== Work to complete ==
The listing that follows should be reproduced exactly, line for line.
"""
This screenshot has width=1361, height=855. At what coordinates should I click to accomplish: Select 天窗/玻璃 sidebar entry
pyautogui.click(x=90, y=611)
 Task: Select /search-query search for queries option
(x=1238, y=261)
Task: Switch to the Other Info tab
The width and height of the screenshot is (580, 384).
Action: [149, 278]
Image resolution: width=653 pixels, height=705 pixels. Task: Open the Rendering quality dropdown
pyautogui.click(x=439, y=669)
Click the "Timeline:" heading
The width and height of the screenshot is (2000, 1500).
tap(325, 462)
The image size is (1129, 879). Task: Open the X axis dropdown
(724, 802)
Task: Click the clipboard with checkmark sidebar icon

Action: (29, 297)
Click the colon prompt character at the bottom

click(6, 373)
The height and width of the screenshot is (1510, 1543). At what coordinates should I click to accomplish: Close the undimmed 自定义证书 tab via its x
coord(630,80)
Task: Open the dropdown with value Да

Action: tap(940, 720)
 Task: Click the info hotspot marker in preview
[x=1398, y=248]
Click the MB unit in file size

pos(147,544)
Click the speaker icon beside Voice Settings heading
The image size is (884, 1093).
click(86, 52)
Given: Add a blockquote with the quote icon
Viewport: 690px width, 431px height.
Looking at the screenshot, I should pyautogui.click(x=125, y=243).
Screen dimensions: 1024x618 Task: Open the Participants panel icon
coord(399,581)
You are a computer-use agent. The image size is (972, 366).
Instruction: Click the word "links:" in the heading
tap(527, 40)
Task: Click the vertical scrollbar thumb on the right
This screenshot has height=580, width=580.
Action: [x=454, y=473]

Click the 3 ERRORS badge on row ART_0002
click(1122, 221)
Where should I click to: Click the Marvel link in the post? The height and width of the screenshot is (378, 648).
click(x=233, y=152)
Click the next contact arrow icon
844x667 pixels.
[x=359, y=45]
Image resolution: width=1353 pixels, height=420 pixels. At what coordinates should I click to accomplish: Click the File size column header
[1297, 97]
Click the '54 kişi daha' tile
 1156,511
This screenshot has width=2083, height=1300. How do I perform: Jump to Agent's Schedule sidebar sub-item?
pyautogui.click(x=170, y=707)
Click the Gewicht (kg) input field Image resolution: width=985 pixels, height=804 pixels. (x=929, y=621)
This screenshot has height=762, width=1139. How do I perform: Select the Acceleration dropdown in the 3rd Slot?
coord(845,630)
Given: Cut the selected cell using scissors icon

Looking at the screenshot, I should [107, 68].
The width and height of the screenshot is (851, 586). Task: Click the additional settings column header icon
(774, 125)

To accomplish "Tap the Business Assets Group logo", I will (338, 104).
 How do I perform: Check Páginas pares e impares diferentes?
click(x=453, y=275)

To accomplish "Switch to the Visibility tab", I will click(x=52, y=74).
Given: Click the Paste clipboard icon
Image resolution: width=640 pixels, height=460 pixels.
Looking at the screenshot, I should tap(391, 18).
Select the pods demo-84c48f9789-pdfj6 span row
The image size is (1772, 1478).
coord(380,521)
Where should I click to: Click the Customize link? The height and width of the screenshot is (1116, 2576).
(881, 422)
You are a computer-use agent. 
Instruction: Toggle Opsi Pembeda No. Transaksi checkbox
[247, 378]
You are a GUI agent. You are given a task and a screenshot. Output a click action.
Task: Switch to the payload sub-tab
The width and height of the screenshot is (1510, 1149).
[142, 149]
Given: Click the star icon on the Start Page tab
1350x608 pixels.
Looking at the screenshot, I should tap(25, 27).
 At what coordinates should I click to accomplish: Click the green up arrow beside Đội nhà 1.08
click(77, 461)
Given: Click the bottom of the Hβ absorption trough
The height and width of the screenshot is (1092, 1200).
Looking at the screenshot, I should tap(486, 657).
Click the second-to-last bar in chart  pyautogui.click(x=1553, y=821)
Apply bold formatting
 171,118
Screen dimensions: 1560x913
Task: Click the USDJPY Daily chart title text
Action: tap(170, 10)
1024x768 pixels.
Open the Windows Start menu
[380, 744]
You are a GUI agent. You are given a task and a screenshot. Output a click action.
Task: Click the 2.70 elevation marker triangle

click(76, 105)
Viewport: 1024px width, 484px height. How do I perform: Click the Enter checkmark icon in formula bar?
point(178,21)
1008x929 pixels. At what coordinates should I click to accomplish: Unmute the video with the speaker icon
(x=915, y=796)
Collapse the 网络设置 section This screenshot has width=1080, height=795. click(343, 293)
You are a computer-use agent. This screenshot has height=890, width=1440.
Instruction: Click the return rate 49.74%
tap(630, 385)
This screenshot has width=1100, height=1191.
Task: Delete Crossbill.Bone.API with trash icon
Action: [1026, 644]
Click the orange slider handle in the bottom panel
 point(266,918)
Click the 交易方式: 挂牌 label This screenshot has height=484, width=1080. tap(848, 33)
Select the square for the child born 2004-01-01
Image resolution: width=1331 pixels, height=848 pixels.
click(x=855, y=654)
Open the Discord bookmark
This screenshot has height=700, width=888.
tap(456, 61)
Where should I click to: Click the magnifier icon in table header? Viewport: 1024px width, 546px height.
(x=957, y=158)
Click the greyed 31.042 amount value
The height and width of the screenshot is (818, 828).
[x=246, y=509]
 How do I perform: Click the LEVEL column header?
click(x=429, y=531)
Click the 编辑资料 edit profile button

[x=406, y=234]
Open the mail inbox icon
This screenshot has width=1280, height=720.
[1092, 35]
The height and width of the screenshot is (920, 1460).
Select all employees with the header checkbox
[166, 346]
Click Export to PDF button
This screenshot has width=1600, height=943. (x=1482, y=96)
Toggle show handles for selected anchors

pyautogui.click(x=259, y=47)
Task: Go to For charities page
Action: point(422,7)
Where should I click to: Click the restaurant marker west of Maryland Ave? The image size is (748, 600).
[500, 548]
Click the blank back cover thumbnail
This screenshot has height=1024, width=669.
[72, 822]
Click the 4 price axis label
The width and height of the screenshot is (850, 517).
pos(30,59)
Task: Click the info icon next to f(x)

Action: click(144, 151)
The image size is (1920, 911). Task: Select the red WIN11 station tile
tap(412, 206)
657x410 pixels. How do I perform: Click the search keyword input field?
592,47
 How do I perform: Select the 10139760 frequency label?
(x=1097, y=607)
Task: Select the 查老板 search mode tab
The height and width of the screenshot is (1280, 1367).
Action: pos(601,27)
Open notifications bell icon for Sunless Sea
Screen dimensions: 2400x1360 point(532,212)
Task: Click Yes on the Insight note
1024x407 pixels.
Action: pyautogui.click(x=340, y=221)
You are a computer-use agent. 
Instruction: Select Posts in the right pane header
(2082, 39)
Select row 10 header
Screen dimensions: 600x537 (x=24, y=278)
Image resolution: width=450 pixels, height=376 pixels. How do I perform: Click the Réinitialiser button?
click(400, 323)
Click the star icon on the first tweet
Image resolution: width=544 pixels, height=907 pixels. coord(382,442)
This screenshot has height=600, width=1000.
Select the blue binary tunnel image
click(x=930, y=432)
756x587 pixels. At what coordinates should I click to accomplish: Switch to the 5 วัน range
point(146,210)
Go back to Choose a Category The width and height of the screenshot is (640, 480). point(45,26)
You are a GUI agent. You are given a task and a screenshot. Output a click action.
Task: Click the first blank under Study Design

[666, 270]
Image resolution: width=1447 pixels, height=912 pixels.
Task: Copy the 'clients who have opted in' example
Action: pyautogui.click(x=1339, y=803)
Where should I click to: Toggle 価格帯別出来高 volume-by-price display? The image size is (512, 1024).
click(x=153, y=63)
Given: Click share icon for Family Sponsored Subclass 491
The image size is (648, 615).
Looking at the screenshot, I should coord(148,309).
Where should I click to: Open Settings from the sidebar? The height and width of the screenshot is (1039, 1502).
"""
== Task solution ==
This screenshot has width=1361, height=855. At what coordinates should I click to accomplish: Select 天窗/玻璃 sidebar entry
pyautogui.click(x=90, y=611)
 Task: Select /search-query search for queries option
(x=1238, y=261)
Task: Switch to the Other Info tab
The width and height of the screenshot is (580, 384).
Action: [149, 278]
Image resolution: width=653 pixels, height=705 pixels. Task: Open the Rendering quality dropdown
pyautogui.click(x=439, y=669)
Click the "Timeline:" heading
The width and height of the screenshot is (2000, 1500).
tap(325, 462)
The image size is (1129, 879). Task: Open the X axis dropdown
(724, 802)
Task: Click the clipboard with checkmark sidebar icon

Action: (29, 297)
Click the colon prompt character at the bottom

click(6, 373)
The height and width of the screenshot is (1510, 1543). At what coordinates should I click to accomplish: Close the undimmed 自定义证书 tab via its x
coord(630,80)
Task: Open the dropdown with value Да

Action: tap(940, 720)
 Task: Click the info hotspot marker in preview
[x=1398, y=248]
Click the MB unit in file size

pos(147,544)
Click the speaker icon beside Voice Settings heading
The image size is (884, 1093).
click(86, 52)
Given: Add a blockquote with the quote icon
Viewport: 690px width, 431px height.
Looking at the screenshot, I should pyautogui.click(x=125, y=243).
Screen dimensions: 1024x618 Task: Open the Participants panel icon
coord(399,581)
You are a computer-use agent. The image size is (972, 366).
Instruction: Click the word "links:" in the heading
tap(527, 40)
Task: Click the vertical scrollbar thumb on the right
This screenshot has height=580, width=580.
Action: [x=454, y=473]

Click the 3 ERRORS badge on row ART_0002
click(1122, 221)
Where should I click to: Click the Marvel link in the post? The height and width of the screenshot is (378, 648).
click(x=233, y=152)
Click the next contact arrow icon
844x667 pixels.
[x=359, y=45]
Image resolution: width=1353 pixels, height=420 pixels. At what coordinates should I click to accomplish: Click the File size column header
[1297, 97]
Click the '54 kişi daha' tile
 1156,511
This screenshot has width=2083, height=1300. How do I perform: Jump to Agent's Schedule sidebar sub-item?
pyautogui.click(x=170, y=707)
Click the Gewicht (kg) input field Image resolution: width=985 pixels, height=804 pixels. (x=929, y=621)
This screenshot has height=762, width=1139. How do I perform: Select the Acceleration dropdown in the 3rd Slot?
coord(845,630)
Given: Cut the selected cell using scissors icon

Looking at the screenshot, I should [107, 68].
The width and height of the screenshot is (851, 586). Task: Click the additional settings column header icon
(774, 125)

To accomplish "Tap the Business Assets Group logo", I will (338, 104).
 How do I perform: Check Páginas pares e impares diferentes?
click(x=453, y=275)

To accomplish "Switch to the Visibility tab", I will click(x=52, y=74).
Given: Click the Paste clipboard icon
Image resolution: width=640 pixels, height=460 pixels.
Looking at the screenshot, I should tap(391, 18).
Select the pods demo-84c48f9789-pdfj6 span row
The image size is (1772, 1478).
coord(380,521)
Where should I click to: Click the Customize link? The height and width of the screenshot is (1116, 2576).
(881, 422)
You are a computer-use agent. 
Instruction: Toggle Opsi Pembeda No. Transaksi checkbox
[247, 378]
You are a GUI agent. You are given a task and a screenshot. Output a click action.
Task: Switch to the payload sub-tab
The width and height of the screenshot is (1510, 1149).
[142, 149]
Given: Click the star icon on the Start Page tab
1350x608 pixels.
Looking at the screenshot, I should tap(25, 27).
 At what coordinates should I click to accomplish: Click the green up arrow beside Đội nhà 1.08
click(77, 461)
Given: Click the bottom of the Hβ absorption trough
The height and width of the screenshot is (1092, 1200).
Looking at the screenshot, I should tap(486, 657).
Click the second-to-last bar in chart  pyautogui.click(x=1553, y=821)
Apply bold formatting
 171,118
Screen dimensions: 1560x913
Task: Click the USDJPY Daily chart title text
Action: tap(170, 10)
1024x768 pixels.
Open the Windows Start menu
[380, 744]
You are a GUI agent. You are given a task and a screenshot. Output a click action.
Task: Click the 2.70 elevation marker triangle

click(76, 105)
Viewport: 1024px width, 484px height. How do I perform: Click the Enter checkmark icon in formula bar?
point(178,21)
1008x929 pixels. At what coordinates should I click to accomplish: Unmute the video with the speaker icon
(x=915, y=796)
Collapse the 网络设置 section This screenshot has width=1080, height=795. click(343, 293)
You are a computer-use agent. This screenshot has height=890, width=1440.
Instruction: Click the return rate 49.74%
tap(630, 385)
This screenshot has width=1100, height=1191.
Task: Delete Crossbill.Bone.API with trash icon
Action: [1026, 644]
Click the orange slider handle in the bottom panel
 point(266,918)
Click the 交易方式: 挂牌 label This screenshot has height=484, width=1080. tap(848, 33)
Select the square for the child born 2004-01-01
Image resolution: width=1331 pixels, height=848 pixels.
click(x=855, y=654)
Open the Discord bookmark
This screenshot has height=700, width=888.
tap(456, 61)
Where should I click to: Click the magnifier icon in table header? Viewport: 1024px width, 546px height.
(x=957, y=158)
Click the greyed 31.042 amount value
The height and width of the screenshot is (818, 828).
[x=246, y=509]
 How do I perform: Click the LEVEL column header?
click(x=429, y=531)
Click the 编辑资料 edit profile button

[x=406, y=234]
Open the mail inbox icon
This screenshot has width=1280, height=720.
[1092, 35]
The height and width of the screenshot is (920, 1460).
Select all employees with the header checkbox
[166, 346]
Click Export to PDF button
This screenshot has width=1600, height=943. (x=1482, y=96)
Toggle show handles for selected anchors

pyautogui.click(x=259, y=47)
Task: Go to For charities page
Action: point(422,7)
Where should I click to: Click the restaurant marker west of Maryland Ave? The image size is (748, 600).
[500, 548]
Click the blank back cover thumbnail
This screenshot has height=1024, width=669.
[72, 822]
Click the 4 price axis label
The width and height of the screenshot is (850, 517).
pos(30,59)
Task: Click the info icon next to f(x)

Action: click(144, 151)
The image size is (1920, 911). Task: Select the red WIN11 station tile
tap(412, 206)
657x410 pixels. How do I perform: Click the search keyword input field?
592,47
 How do I perform: Select the 10139760 frequency label?
(x=1097, y=607)
Task: Select the 查老板 search mode tab
The height and width of the screenshot is (1280, 1367).
Action: pos(601,27)
Open notifications bell icon for Sunless Sea
Screen dimensions: 2400x1360 point(532,212)
Task: Click Yes on the Insight note
1024x407 pixels.
Action: pyautogui.click(x=340, y=221)
You are a computer-use agent. 
Instruction: Select Posts in the right pane header
(2082, 39)
Select row 10 header
Screen dimensions: 600x537 (x=24, y=278)
Image resolution: width=450 pixels, height=376 pixels. How do I perform: Click the Réinitialiser button?
click(400, 323)
Click the star icon on the first tweet
Image resolution: width=544 pixels, height=907 pixels. coord(382,442)
This screenshot has height=600, width=1000.
Select the blue binary tunnel image
click(x=930, y=432)
756x587 pixels. At what coordinates should I click to accomplish: Switch to the 5 วัน range
point(146,210)
Go back to Choose a Category The width and height of the screenshot is (640, 480). point(45,26)
You are a GUI agent. You are given a task and a screenshot. Output a click action.
Task: Click the first blank under Study Design

[666, 270]
Image resolution: width=1447 pixels, height=912 pixels.
Task: Copy the 'clients who have opted in' example
Action: pyautogui.click(x=1339, y=803)
Where should I click to: Toggle 価格帯別出来高 volume-by-price display? The image size is (512, 1024).
click(x=153, y=63)
Given: Click share icon for Family Sponsored Subclass 491
The image size is (648, 615).
Looking at the screenshot, I should coord(148,309).
Where should I click to: Open Settings from the sidebar? The height and width of the screenshot is (1039, 1502).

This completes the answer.